● BRIEF A
Which import statements appear in the first code block of the linear regression tutorial? List every one.
● BRIEF B
Which loss does the linear regression tutorial use to measure the errors its model makes?
● BRIEF C
Proceed with the linear regression tutorial, continuing the writing directly after its final line.

● DOCUMENT SECTION
***
5. **Optimization Algorithm**: A method for adjusting the parameters $\boldsymbol{\theta}$ to minimize the empirical risk $\hat{R}(\theta)$



## Linear Regression

To understand how a machine learning model works mathematically, we start with the case of simple linear regression, where $\mathbf{x}\in\mathbb{R}$. This implies that our model will follow
$$f_{\theta}(x) = \theta_0 + \theta_1 x$$

We will measure the errors made by our model by using the Mean Squared Error (MSE) loss, defined as 
$$\mathcal{L}_{MSE}(\theta) = \frac{1}{N}\sum_{i=1}^{N} ( y_{i} - f_{\theta}(x_i))^{2} = \frac{1}{N} \sum_{i=1}^{N}  ( y_{i} - (\theta_{0} + \theta_{1} x_{i}) )^{2}$$

Then our goal is to find the most adequate set of parameters $\theta = \{\theta_{0}, \theta_{1}\}$, which are those that minimize the MSE loss defined previously. To do so, we will implement the gradient descent algorithm.

### Manual implementation in NumPy

We start by performing a full manual implementation, in the sense that we need to manually derive the gradient in order to apply the gradient descent updates. To do so, we will rely on Numpy.

We start by importing libraries and set a random seed to ensure that the random number generator produces always a reproducible series of random numbers.

**Used functions**
- `np.random.seed`: sets the seed for the NumPy random number generator. [Documentation](https://numpy.org/doc/stable/reference/random/generated/numpy.random.seed.html)

In [1]:
import numpy as np
import matplotlib.pyplot as plt
import ipywidgets as widgets
from ipywidgets import interact

np.random.seed(42)

### Generate a synthetic dataset.

For the sake of this exercise, we will generate the data ourselves, so that we know the true values that we are looking for in advance. As in most real-world cases, our measurements are not perfect, they contain some amount of observation noise $\epsilon$ . Hence, we define a linear relationship following
$$y_i = f^*(\mathbf{x}_i) + \epsilon_i$$

**Useful functions**
- `np.random.rand`: generates an array of random numbers uniformly distributed over [0, 1). [Documentation](https://numpy.org/doc/stable/reference/random/generated/numpy.random.rand.html)
***
● GIVEN MATERIAL
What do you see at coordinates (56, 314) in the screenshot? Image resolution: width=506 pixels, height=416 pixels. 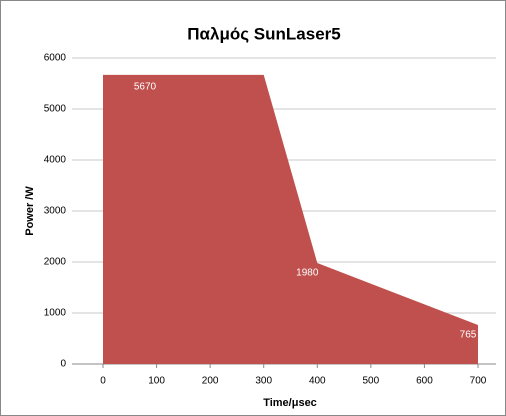 I see `y-tick-label: 1000` at bounding box center [56, 314].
***
● EXERCISE ANSWER A
- import numpy as np
- import matplotlib.pyplot as plt
- import ipywidgets as widgets
- from ipywidgets import interact

● EXERCISE ANSWER B
The Mean Squared Error (MSE) loss.

● EXERCISE ANSWER C
- `np.random.randn`: generates an array of random numbers from the standard normal distribution (mean 0, variance 1). [Documentation](https://numpy.org/doc/stable/reference/random/generated/numpy.random.randn.html)
- `np.random.uniform`" draws samples from a uniform distribution. [Documentation](https://numpy.org/doc/2.1/reference/random/generated/numpy.random.uniform.html)

Below, we will visualize synthetic data with generated noise levels.

In [2]:
# Setting the parameters
true_theta_0 = 4
true_theta_1 = -3
n_obs = 100

epsilon = np.random.randn(n_obs) * 0.3

In [None]:
# Generating the data set
def generate_data(true_theta_0, true_theta_1, eps=0.7, n_obs=100):
    x = np.linspace(0, 1, n_obs) 
    y =  true_theta_1 * x + true_theta_0 +  eps * epsilon
    return x, y

# Plotting the data and the true function
def plot_data(eps=0.7):
    x, y = generate_data(true_theta_0, true_theta_1, eps, n_obs)
    plt.figure(figsize=(7,4))
    plt.scatter(x, y, color="C0", label="Created data")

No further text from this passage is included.